Hadronization corrections to the thrust and related event shape distributions in the two-jet kinematical region of e+e- annihilation are summarized by nonperturbative shape functions. The moments of shape functions are given by universal matrix elements in QCD, which describe the energy flow in QCD final states. We show how the nonperturbative structure of these matrix elements may be inferred from resummed perturbation theory and Lorentz invariance.

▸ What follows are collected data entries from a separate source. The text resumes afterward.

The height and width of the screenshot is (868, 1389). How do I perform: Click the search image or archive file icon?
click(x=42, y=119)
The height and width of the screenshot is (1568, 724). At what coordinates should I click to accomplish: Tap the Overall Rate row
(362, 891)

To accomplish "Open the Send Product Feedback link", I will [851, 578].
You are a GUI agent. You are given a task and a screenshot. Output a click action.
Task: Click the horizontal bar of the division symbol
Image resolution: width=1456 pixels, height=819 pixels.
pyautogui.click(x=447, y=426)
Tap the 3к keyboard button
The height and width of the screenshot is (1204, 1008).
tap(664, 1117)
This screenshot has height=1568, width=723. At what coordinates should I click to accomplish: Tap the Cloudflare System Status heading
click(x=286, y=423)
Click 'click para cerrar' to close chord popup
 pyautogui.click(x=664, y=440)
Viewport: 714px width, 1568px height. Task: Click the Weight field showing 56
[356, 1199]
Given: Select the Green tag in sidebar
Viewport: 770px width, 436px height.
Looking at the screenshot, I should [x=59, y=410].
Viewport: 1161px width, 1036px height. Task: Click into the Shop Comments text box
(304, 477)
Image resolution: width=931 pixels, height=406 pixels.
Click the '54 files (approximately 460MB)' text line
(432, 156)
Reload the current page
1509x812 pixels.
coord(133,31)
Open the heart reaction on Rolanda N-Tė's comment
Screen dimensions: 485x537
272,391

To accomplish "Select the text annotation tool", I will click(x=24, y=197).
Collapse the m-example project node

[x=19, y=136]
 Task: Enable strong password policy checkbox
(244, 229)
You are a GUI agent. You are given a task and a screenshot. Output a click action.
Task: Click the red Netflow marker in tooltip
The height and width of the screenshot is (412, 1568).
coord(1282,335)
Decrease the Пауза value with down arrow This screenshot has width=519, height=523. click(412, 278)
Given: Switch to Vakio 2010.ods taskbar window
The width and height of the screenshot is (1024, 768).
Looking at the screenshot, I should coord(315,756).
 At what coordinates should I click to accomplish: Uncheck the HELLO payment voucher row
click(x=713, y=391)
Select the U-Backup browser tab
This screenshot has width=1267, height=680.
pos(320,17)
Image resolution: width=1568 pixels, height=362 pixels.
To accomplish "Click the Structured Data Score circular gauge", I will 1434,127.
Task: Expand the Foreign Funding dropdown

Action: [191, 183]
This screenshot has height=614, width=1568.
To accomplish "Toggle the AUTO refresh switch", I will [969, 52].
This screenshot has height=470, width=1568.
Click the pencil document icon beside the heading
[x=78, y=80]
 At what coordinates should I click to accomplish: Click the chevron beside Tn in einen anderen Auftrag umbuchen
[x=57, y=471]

This analysis suggests the same functional forms for the shape functions as were found in phenomenological studies, and sheds light on the physical significance of the parameters that characterize these functions.

Figures (2)

• Figure 1: The pictorial definition of the energy flow operator ${\cal E} (\vec{n})$. The unit vectors $\vec{n}_R$ and $\vec{n}_L$ indicate the directions of the two outgoing jets. The shaded plane orthogonal to these unit vectors goes through the annihilation point, and separates the left and right hemispheres. The energy flux through the infinitesimal surface element $d \omega = d\vec{n} \, \delta \left( \vec{n}^2 - 1 \right)$ is given by ${\cal E} (\vec{n}) d \omega$.
• Figure 2: Diagrammatic representation of the correlation function (\ref{['GreenFunction']}). Here the dashed line represents the unitary cut and the final states are weighted with the product of factors ${\cal E} (\vec{n}_1) \dots {\cal E} (\vec{n}_N)$ defined in Eq. (\ref{['ElguonState']}).